Friday, May 28, 2010

Pray for who?

"Pray for us. We are sure that we have a clear conscience and desire to live honorably in every way."
Hebrews 13:18
Pray for us!! I love this!! There have been so many times in my past that I have thought that if I asked for prayer for myself it was a sign of weakness or even lead to believe that it was selfish... So what of it?!? When I am weak is He not strong? And I am learning to that to LOVE GOD & love others, I must love myself!! Should we not ask for prayer for the ones we love? And loving your self IS NOT SELFISHNESS!! Selfishness is complete opposite of caring about self... I mean think about it... When I am being selfish (Yea, I have been known to be, believe it or not.) I am wanting satisfaction RIGHT NOW, at any cost, not thinking of any consequences for not just others, but myself... When you think about it really it is sad... the statement "She is just so selfish. She doesn't think about any body but herself." No not really! But I guess it is a lot shorter than... "She is always wanting instant gratification, never thinking about what it is going to do to herself or others down the road." Whoever wrote Hebrews knew that needing prayer was important! So much so that they state "PRAY FOR US"... Not a question but a statement! Understanding that I am "only human" and I am "weak"... I need prayer! Not just for myself alone, but with the knowing that I will be of no good to the kingdom if I am not doing well. I often say, " One of the most unselfish things I can do is be selfish." Now you could take that wrong if you want to, but really think about it... when I am truly thinking of myself, my health and well being in it's fullness... only then can I be used to glorify His kingdom and all it's fullness. But I need to remember to look at it in the big picture of things... to first Love God~Love others... I must first love self... I am sure... I cannot love myself without first being loved by my PaPa Himself! O.K. I am sure I have come full circle around that one... Back to my point... It is not about me... It is about Him... I am His... I put Him first by seeing and knowing He created me... He loves me... He knows and wants the best for me... and that means I need to act like I believe that... by trusting HIM... listening to HIM... to best take care of me.
It is about HIM!! HE created you! He loves you!! He knows and wants the best for you!!! Trust HIM... listen to HIM... to best take care of you!!!! Be weak!! Need prayer? Don't ask... just make the statement "Pray for me!" Not only does it benefit you... but the ones who prays for you... and the ones who don't... but first and foremost it gives all the praise and glory to God... God with us!! My great I AM!!
As 'leaders' we can sometimes get set in the thinking that we need to show everyone we can 'handle' everything... and we sometimes put on masks to hide how we are truly feeling... I see the enemy loving this because we are keeping things 'in the dark'... the outcome is never good... it can make things harder for ourselves and others... bring things out 'into the light'... I believe people need to see we 'leaders' struggle... but we really can be 'leaders' by showing them what we do when we struggle...
"Remember your leaders, who spoke the Word of God to you. Consider the outcome of their way of life and imitate their faith."
Hebrews 13:7
I want people to see when I fail, but through faith in Him win... Not the prideful attitude... I don't fail, only to loose and people to see. Where I lead... do I want others to follow? Hmmmm... Oh PaPa, we need your help! Show us how to be great followers of Your Word so we may become great leaders of Your Word!! Equip us with everything good for doing Your will! And work in us what is pleasing to You, through Jesus Christ, to whom be all the glory for ever and ever!! Your grace be with us all!! Amen!!

Tuesday, May 4, 2010

Leave the ducks for Dad. (This is not for duck lovers! But it is laughs!)

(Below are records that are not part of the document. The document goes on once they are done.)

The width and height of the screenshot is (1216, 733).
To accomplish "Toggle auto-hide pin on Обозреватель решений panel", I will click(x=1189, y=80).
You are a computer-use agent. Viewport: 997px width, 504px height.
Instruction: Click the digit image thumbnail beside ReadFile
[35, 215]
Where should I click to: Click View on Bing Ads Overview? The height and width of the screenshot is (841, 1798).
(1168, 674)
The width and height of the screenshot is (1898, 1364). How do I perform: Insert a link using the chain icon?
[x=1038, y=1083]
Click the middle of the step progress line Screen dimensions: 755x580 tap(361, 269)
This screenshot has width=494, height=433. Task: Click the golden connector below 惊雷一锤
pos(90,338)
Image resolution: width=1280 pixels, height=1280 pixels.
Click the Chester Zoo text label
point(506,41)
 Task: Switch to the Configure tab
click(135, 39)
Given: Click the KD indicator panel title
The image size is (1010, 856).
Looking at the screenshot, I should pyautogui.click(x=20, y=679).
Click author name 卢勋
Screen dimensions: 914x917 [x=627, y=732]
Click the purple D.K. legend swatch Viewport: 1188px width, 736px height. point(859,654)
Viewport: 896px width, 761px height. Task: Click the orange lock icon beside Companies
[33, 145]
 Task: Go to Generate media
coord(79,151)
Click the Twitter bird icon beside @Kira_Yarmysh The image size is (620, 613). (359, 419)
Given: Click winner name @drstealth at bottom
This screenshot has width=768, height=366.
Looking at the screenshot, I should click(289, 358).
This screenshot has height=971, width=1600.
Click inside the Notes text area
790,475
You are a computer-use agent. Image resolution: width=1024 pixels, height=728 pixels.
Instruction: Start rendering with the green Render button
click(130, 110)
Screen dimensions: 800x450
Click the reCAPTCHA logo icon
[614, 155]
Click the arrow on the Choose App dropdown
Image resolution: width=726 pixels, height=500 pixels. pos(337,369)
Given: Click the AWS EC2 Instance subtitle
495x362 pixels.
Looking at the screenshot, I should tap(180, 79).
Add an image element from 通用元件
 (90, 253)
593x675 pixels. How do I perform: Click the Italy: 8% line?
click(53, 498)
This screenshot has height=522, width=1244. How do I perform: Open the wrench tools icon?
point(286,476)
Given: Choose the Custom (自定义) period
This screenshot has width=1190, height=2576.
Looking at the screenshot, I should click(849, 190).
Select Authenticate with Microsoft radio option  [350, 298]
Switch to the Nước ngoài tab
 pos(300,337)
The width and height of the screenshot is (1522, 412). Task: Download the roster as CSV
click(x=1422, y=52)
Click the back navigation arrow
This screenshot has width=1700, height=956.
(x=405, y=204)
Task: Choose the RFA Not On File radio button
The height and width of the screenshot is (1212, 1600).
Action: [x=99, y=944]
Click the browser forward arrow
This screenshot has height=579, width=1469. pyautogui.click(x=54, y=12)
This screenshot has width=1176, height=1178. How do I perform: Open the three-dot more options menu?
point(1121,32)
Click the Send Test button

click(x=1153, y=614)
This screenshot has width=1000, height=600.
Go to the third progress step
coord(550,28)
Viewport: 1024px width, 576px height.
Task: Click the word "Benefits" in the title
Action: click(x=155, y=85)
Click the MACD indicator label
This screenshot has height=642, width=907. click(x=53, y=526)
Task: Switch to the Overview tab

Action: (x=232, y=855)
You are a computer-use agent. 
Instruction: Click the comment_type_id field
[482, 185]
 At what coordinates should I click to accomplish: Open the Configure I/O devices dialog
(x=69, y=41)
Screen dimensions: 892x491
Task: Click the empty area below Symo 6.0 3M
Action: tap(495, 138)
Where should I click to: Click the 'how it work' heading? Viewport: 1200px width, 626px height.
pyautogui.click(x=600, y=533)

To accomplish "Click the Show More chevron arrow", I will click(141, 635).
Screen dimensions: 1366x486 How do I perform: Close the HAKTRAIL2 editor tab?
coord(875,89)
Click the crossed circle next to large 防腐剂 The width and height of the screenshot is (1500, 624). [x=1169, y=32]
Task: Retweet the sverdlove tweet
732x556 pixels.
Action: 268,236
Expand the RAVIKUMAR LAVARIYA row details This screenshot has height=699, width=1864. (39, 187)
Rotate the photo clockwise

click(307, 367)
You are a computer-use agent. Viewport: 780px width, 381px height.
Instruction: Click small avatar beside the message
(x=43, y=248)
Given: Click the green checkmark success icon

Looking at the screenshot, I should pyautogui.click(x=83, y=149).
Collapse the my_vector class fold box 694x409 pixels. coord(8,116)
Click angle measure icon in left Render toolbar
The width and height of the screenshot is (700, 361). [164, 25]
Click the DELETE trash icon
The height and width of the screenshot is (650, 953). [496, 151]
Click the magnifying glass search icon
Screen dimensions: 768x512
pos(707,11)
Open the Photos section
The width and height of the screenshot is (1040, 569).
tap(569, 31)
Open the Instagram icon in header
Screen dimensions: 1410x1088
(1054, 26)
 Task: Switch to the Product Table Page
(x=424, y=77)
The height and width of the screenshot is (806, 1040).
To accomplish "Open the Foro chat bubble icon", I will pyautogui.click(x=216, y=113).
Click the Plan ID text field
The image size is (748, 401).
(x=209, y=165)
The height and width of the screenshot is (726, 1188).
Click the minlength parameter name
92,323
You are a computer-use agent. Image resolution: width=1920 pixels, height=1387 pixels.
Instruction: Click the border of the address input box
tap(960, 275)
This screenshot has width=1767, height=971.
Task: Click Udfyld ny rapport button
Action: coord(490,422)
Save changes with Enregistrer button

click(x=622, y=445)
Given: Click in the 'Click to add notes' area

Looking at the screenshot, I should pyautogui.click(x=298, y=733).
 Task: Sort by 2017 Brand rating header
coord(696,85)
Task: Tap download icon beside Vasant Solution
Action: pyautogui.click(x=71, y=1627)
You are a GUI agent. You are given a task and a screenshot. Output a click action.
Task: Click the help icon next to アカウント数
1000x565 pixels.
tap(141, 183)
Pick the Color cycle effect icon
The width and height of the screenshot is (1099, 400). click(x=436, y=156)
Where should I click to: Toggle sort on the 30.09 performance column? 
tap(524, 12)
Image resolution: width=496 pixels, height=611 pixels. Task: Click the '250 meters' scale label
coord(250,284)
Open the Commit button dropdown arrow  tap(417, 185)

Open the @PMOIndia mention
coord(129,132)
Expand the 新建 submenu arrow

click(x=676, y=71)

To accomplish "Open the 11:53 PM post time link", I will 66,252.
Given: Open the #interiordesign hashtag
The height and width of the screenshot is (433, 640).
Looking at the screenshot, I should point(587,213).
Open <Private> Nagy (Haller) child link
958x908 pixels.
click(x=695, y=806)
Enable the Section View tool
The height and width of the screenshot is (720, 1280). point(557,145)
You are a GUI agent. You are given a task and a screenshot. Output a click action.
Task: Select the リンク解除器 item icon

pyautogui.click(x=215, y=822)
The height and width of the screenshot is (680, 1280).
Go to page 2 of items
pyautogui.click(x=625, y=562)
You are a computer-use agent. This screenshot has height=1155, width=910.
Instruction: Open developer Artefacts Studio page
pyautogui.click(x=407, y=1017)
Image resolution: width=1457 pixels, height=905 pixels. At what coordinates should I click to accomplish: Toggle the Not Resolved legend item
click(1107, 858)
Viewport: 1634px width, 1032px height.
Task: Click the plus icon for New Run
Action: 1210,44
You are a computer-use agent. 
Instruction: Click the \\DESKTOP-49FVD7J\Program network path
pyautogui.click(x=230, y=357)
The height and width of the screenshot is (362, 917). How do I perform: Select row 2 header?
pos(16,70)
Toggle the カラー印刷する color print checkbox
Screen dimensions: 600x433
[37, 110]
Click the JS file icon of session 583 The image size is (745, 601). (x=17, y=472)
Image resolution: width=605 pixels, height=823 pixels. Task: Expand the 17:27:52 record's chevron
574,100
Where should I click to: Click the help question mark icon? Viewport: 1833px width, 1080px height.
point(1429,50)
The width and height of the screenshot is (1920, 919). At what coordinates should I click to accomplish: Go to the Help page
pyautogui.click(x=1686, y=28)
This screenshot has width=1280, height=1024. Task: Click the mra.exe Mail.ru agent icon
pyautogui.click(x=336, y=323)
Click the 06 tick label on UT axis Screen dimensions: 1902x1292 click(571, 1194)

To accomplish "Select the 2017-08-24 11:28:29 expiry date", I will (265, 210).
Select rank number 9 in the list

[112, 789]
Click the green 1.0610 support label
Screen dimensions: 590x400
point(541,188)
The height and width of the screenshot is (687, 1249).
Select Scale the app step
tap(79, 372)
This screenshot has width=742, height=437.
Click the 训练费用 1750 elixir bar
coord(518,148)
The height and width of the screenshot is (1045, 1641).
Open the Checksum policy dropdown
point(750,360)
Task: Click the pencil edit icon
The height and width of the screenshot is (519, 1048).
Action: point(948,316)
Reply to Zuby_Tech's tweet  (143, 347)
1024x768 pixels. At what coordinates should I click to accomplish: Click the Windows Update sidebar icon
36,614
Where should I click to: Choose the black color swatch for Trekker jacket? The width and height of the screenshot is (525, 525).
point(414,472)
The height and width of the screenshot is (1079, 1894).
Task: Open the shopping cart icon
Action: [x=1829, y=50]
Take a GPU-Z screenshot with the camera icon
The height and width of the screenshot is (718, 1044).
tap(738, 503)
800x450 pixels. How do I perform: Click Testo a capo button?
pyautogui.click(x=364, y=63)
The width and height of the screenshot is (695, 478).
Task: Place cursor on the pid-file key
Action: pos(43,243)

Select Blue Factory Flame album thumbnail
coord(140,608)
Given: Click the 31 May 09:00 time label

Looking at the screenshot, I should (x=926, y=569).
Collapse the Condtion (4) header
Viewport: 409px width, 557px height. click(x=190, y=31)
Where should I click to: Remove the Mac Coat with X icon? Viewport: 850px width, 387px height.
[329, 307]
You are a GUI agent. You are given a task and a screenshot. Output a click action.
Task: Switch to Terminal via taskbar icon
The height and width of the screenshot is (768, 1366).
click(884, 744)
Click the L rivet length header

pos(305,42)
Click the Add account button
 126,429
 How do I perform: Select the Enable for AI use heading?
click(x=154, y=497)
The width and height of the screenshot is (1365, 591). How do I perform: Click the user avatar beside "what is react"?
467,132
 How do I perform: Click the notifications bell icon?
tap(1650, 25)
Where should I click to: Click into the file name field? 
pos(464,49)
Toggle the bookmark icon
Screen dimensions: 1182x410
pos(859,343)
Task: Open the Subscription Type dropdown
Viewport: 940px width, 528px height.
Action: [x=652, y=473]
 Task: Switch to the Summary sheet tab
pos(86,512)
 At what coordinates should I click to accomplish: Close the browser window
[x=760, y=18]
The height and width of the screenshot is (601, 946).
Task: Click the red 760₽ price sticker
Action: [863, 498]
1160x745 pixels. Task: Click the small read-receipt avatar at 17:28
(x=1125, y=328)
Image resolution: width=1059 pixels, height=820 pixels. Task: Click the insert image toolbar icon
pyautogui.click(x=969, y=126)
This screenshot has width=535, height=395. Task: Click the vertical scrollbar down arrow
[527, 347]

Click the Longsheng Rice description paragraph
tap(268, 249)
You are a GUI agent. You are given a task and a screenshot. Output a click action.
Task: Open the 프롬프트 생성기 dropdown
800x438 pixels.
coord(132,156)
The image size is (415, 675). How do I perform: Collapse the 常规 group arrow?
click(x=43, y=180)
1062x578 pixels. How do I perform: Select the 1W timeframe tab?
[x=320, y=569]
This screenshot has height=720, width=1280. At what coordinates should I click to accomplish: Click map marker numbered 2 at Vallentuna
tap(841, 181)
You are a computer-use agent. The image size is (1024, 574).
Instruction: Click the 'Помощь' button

Years ago Mike's (my husband) dad built a pond in his backyard... every spring ducks would come... see the water and want to stay... This caused many problems... I mean serious problems... because they poop... they poop everywhere... they would mess the deck up in one afternoon... and the pond... the fish... they would die. Mike's dad would always get 'rid' of them... About 10 years ago he died... And getting 'rid' of the ducks was left to Mike... Now here is where the story really starts....
Mike's grandma moved in with his mom... she was 92... it was spring and the ducks were making their selves right at home in the backyard... The deck was still slippery for the winter and grandma being grandma, was concerned about those ducks getting into the pond and killing the fish... so she would go out on to the deck with a broom and a loud voice everytime a duck would land in the backyard... I did say the deck was slippery... well this was not good... so mom asked Mike to come over and get 'rid' of the ducks... because grandma was going to fall and break her hip if she went out there again... So we went over to get 'rid' of the ducks... right away grandma put 2 pots of water on the stove to boil... Mom told Mike what gun dad always used... a 22... Mike it and sat down in front of the patio doors crossed his legs and aim at the female first... shot and aimed at the mallard... the mallard stood up to see why his mate had just slumped over... the bullet slicing across its breast plate... it to dropping to the ground... Mike and the boys them walked out into the yard to retrieve the ducks and bring them in for grandma to 'fix' them... Well... you know that mallard?... Lance walked right up to it a reached down to pick it up... it was playing possum... it jumped to it's feet with a big quack startling Lance, knocking him off his feet... the duck saw this as his oppertunity to escape, flapping it's wings as it went running across the yard... Mike and Logan went running after it... Lance as Lance took a stick and poked at the other one before he went to pick it up... Mike had gotten ahold of the mallard and quickly snapped its neck and the bird went limp... and told Lance to take both birds around to the side door to the basement... the neighbor from across the way had hear the commotion came out and seen what was going on... went back in... and came back outside just as Lance was nearing the corner of the house... He was angry... his vocabuary informed us of that... he yelled, telling us he was a member of Ducks Unlimited and he had called the DNR and the police and they would both be there shortly... I could feel the panic rise up in my chest... Mike spoke up trying to keep the boy's from getting scared... he told the man o.k. and we would wait inside for them to show...
Mike told Lance and Logan to take the ducks down to the basement sink... he turned to grandma and told her to turn off the stove... did I mention she is 92 and very hard of hearing?... After repeating to grandma to turn the stove off for the 4th time... grandma then wanted to know why... then who was the DNR... then... a loud quack from the basement and a scream, a crash, the another quack and a few more screams... I ran to the top of the stairs and looked down... a duck (the mallard w/the lives of a cat) waddled past... Lance waddling after it... and Logan after Lance (if you can picture this, just spead your feet about 2 feet apart, squat, put your elbows on your knees and try to walk...)... the a loud thunk... quacking stopped... screaming stopped... then loud QUACK, QUACK, QUACK!!! More screams.... duck waddling back in opposite direction past stairs, then Lance, then Logan... duck had banged right into closet door in basement... knocked itself out for a moment... so again gone into shock... not sure there... anyway I guess you would have to ask the duck... oh wait you can't...
The boys were in still in somewhat of a panic and to be honest so were Mike and I... we really hadn't been in to much trouble with the law before and never with guns... but we decided it would be best if we showed a good example to our children if we told the truth and faced what ever consequences we had to face... that seemed to calm them down some...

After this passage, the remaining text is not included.